Patent trolls now behind most patent infringement lawsuits




Patent trolls are for the first time behind the majority of patent infringement lawsuits filed in the United States, according to a study conducted by a patent law professor in California.


About 62 percent of all patent lawsuits filed this year up to December 1 were brought by patent assertion entities (PAEs), which are created to extract licensing fees from other companies rather than make products based on the patents, according to Colleen Chien, a law professor at Santa Clara University.


That's a dramatic increase over last year, when 45 percent of patent lawsuits were filed by trolls. In 2010, PAEs filed 29 percent of all patent infringement lawsuits, Chien found.


The study also found that 61 percent of defendants had been sued by a PAE that had sued eight or more times. Startups are a particularly popular target, with more than 20 percent of companies lacking any funding finding themselves on the receiving end of a patent lawsuit.

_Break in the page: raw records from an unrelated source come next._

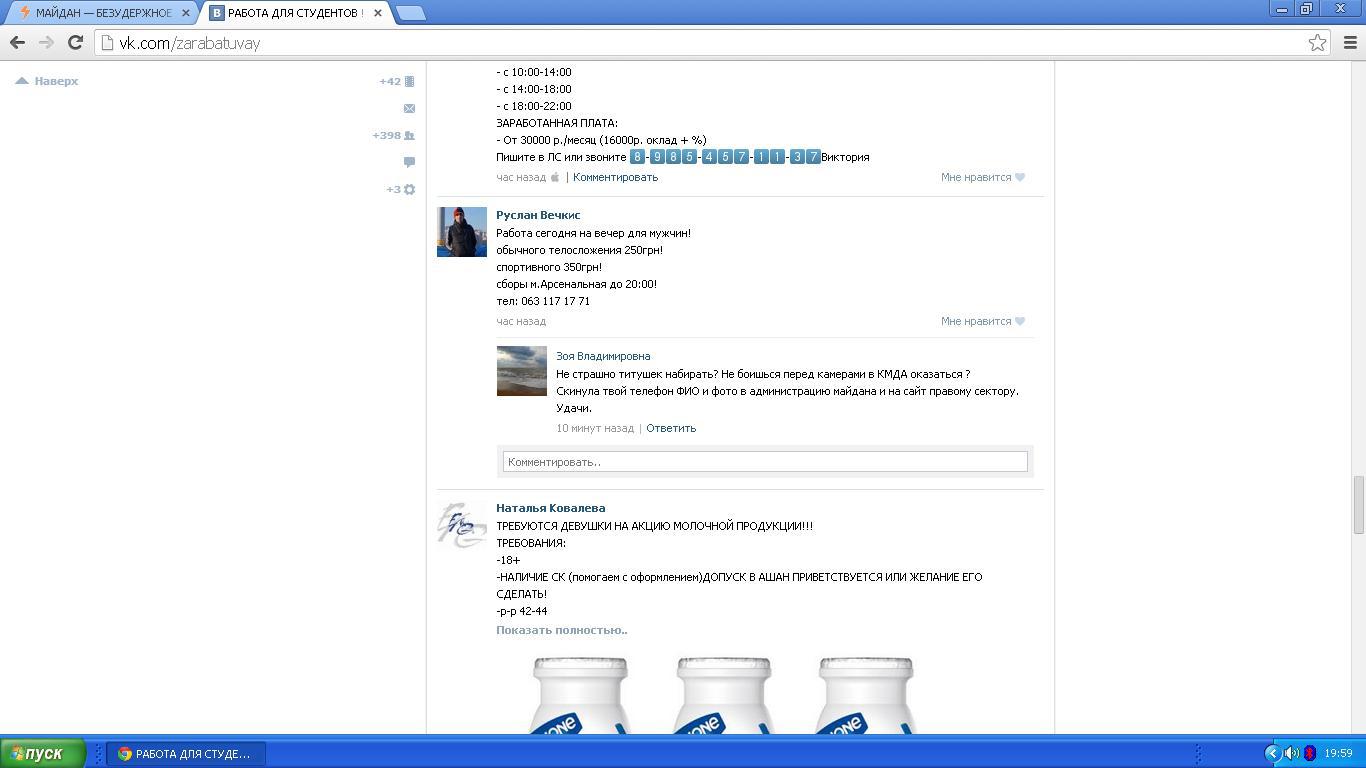This screenshot has height=768, width=1366.
Task: Click the +3 settings gear icon
Action: coord(401,189)
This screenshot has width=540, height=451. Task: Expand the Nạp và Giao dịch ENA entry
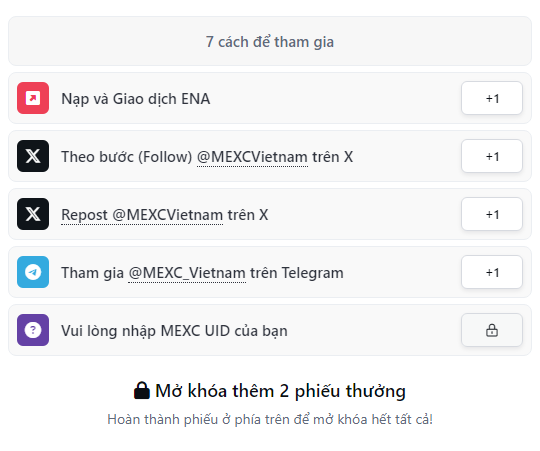click(x=270, y=98)
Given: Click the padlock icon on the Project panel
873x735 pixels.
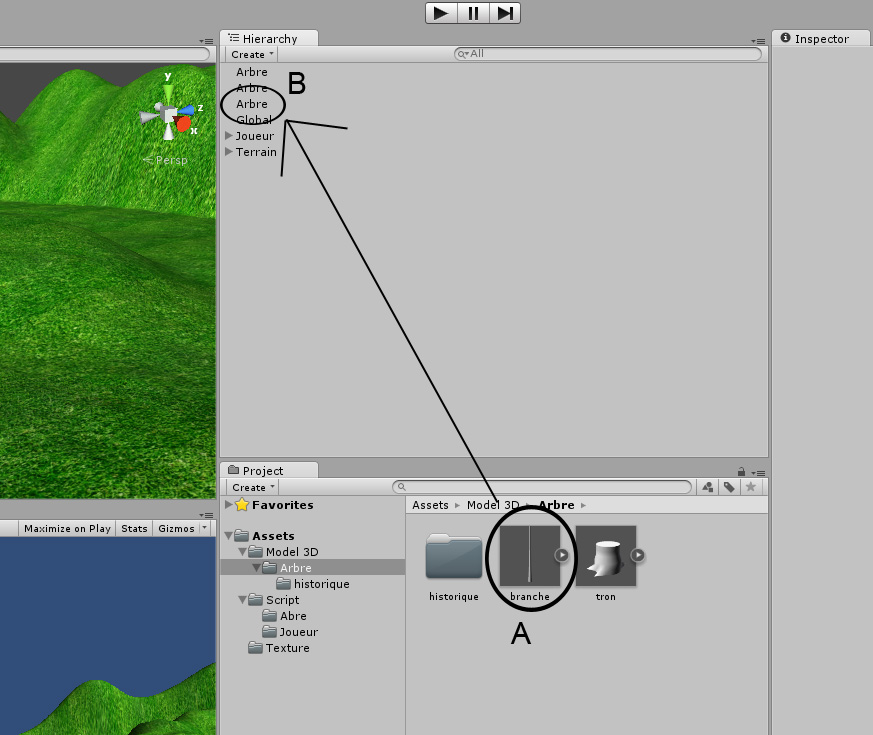Looking at the screenshot, I should coord(740,472).
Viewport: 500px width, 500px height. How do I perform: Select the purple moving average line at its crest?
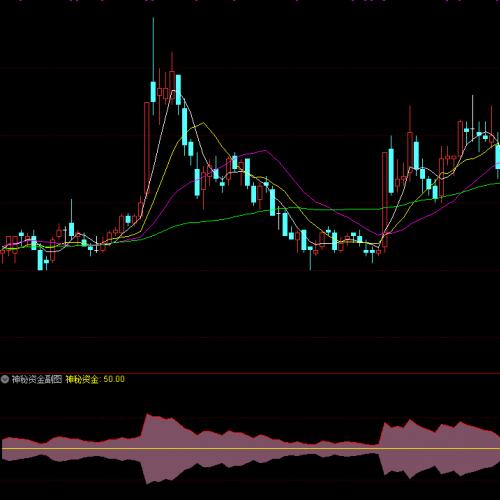coord(265,151)
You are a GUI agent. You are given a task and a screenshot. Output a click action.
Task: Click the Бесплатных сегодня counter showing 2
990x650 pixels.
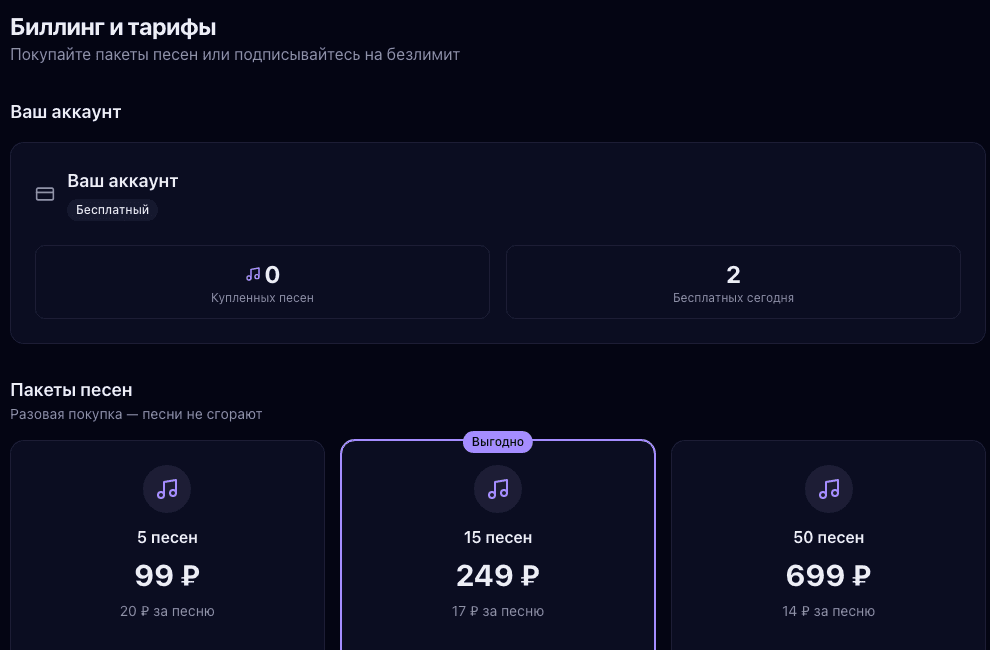[733, 281]
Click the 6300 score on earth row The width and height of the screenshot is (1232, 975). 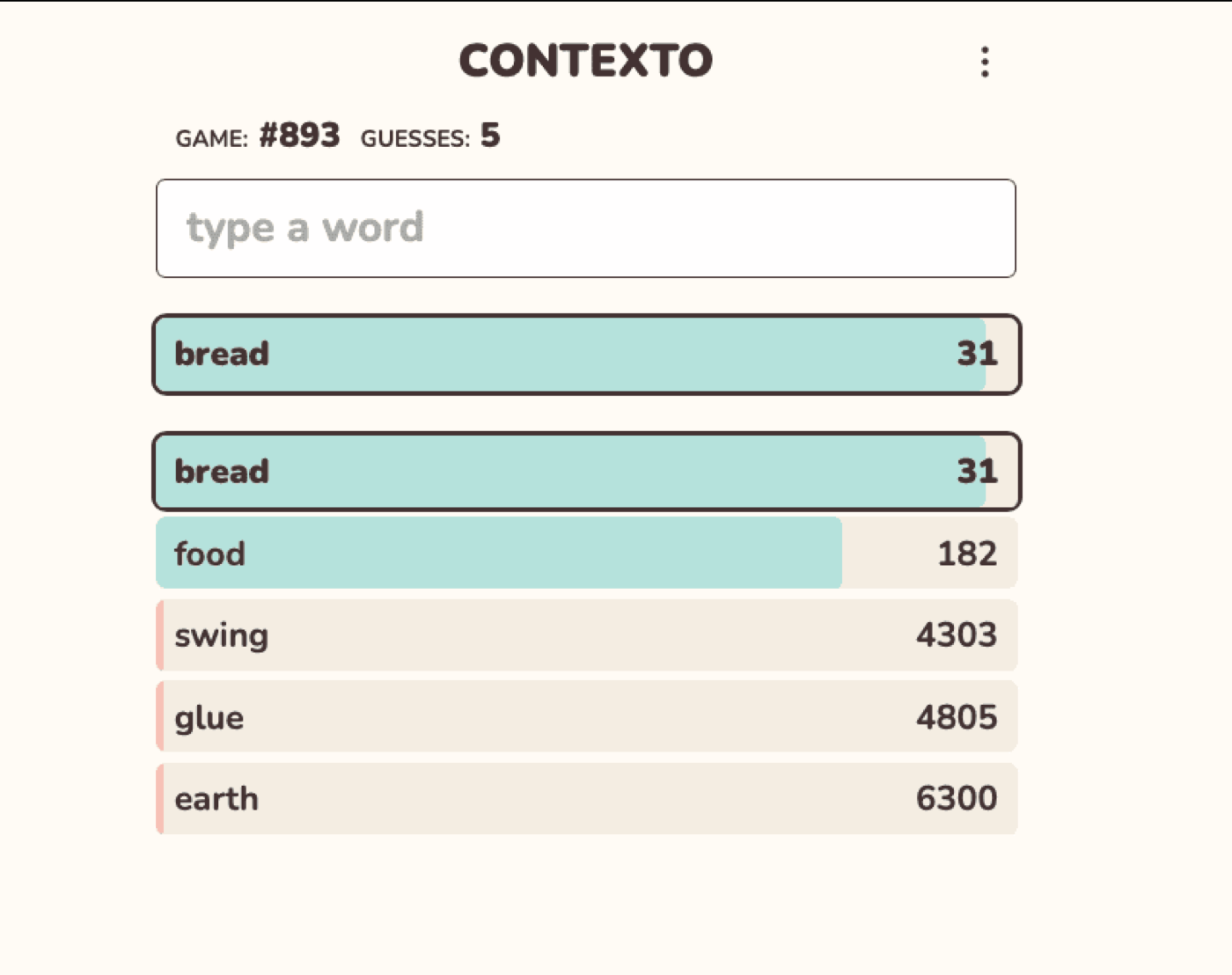coord(958,797)
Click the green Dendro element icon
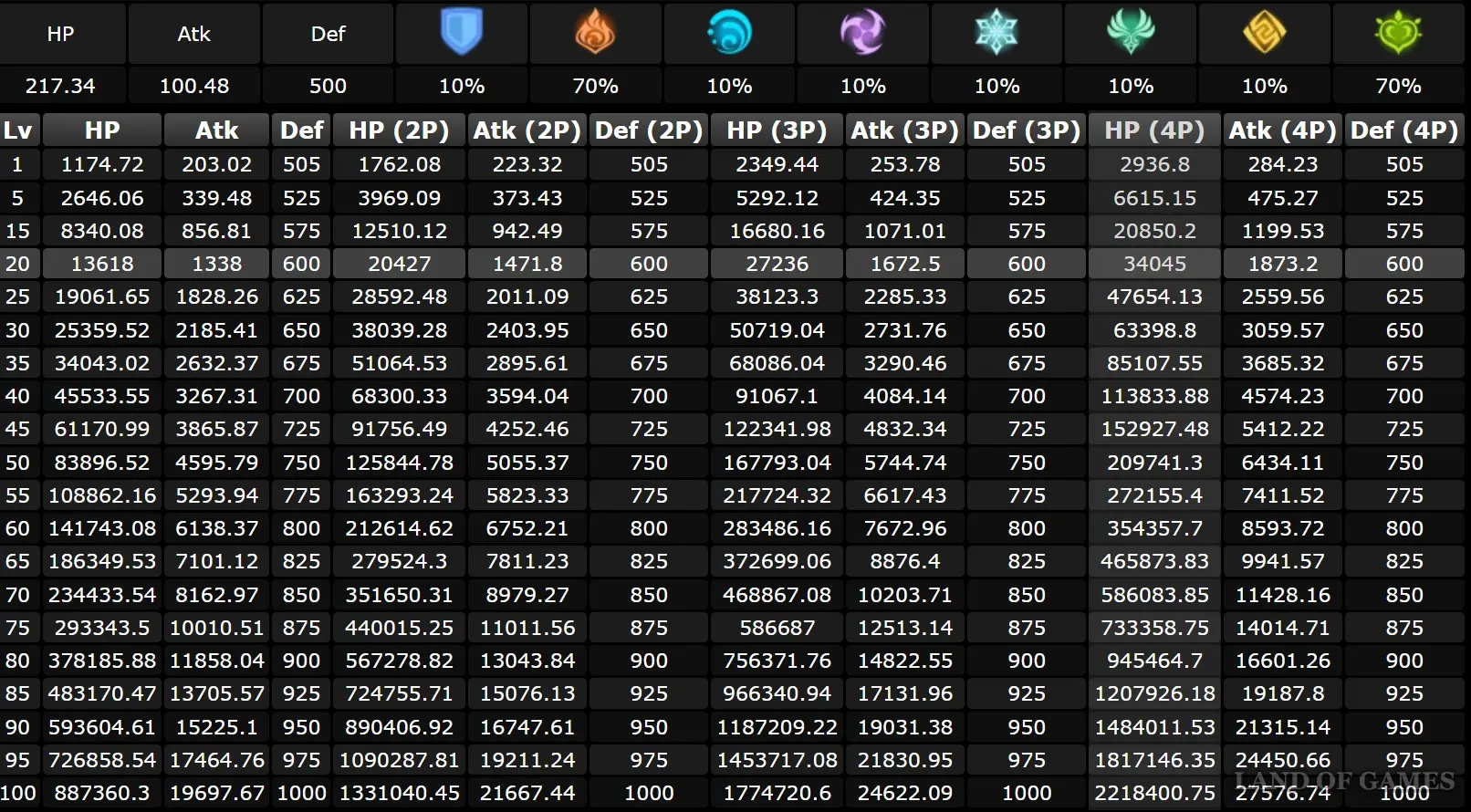 point(1398,33)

The report noted that most patent fights are not conducted in public, with the vast majority being settled under nondisclosure agreements before reaching the litigation stage. One factor might be the fact that legal costs exceeded the amount of settlement in the vast majority of cases.




The data was part of a presentation at a public workshop hosted today by the Justice Department and Federal Trade Commission to explore the impact patent trolls have on innovation and competition.


The FTC has been particularly concerned lately about the effects of threatened patent litigation, arguing in a recent court filing that Motorola's attempts to ban the sale of iPads and iPhones allegedly infringing on Motorola patents "risks harming competition, innovation, and consumers."


A study released earlier this year found that patent infringement lawsuits in general are on the rise, costing U.S. companies $29 billion in 2011. The explosion in patent lawsuits, especially in the software and pharmaceutical industries, led one judge presiding over high-profile cases to declare that "patent protection is on the whole excessive and that major reforms are necessary."